PROBLEM. Retype the lines below exactly as they are shown.

SUPPLIED DATA.
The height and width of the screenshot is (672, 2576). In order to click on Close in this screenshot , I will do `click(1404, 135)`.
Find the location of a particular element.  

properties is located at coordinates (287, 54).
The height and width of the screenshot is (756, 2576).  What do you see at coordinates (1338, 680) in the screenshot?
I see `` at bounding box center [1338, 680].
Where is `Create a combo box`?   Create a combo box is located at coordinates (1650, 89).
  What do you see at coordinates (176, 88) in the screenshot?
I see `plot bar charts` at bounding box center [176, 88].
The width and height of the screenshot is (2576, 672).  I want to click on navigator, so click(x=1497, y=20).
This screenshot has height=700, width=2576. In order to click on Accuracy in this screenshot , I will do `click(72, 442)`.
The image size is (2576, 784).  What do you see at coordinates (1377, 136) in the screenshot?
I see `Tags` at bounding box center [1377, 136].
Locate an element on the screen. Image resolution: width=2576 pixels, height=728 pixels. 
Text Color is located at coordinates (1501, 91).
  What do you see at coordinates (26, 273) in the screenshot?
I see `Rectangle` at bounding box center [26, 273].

EXERCISE RESPONSE.
The height and width of the screenshot is (672, 2576). In order to click on Close in this screenshot , I will do `click(1404, 135)`.
Find the location of a particular element.  

properties is located at coordinates (287, 54).
The height and width of the screenshot is (756, 2576).  What do you see at coordinates (1338, 680) in the screenshot?
I see `` at bounding box center [1338, 680].
Where is `Create a combo box`?   Create a combo box is located at coordinates (1650, 89).
  What do you see at coordinates (176, 88) in the screenshot?
I see `plot bar charts` at bounding box center [176, 88].
The width and height of the screenshot is (2576, 672).  I want to click on navigator, so click(x=1497, y=20).
This screenshot has height=700, width=2576. In order to click on Accuracy in this screenshot , I will do `click(72, 442)`.
The image size is (2576, 784).  What do you see at coordinates (1377, 136) in the screenshot?
I see `Tags` at bounding box center [1377, 136].
Locate an element on the screen. Image resolution: width=2576 pixels, height=728 pixels. 
Text Color is located at coordinates (1501, 91).
  What do you see at coordinates (26, 273) in the screenshot?
I see `Rectangle` at bounding box center [26, 273].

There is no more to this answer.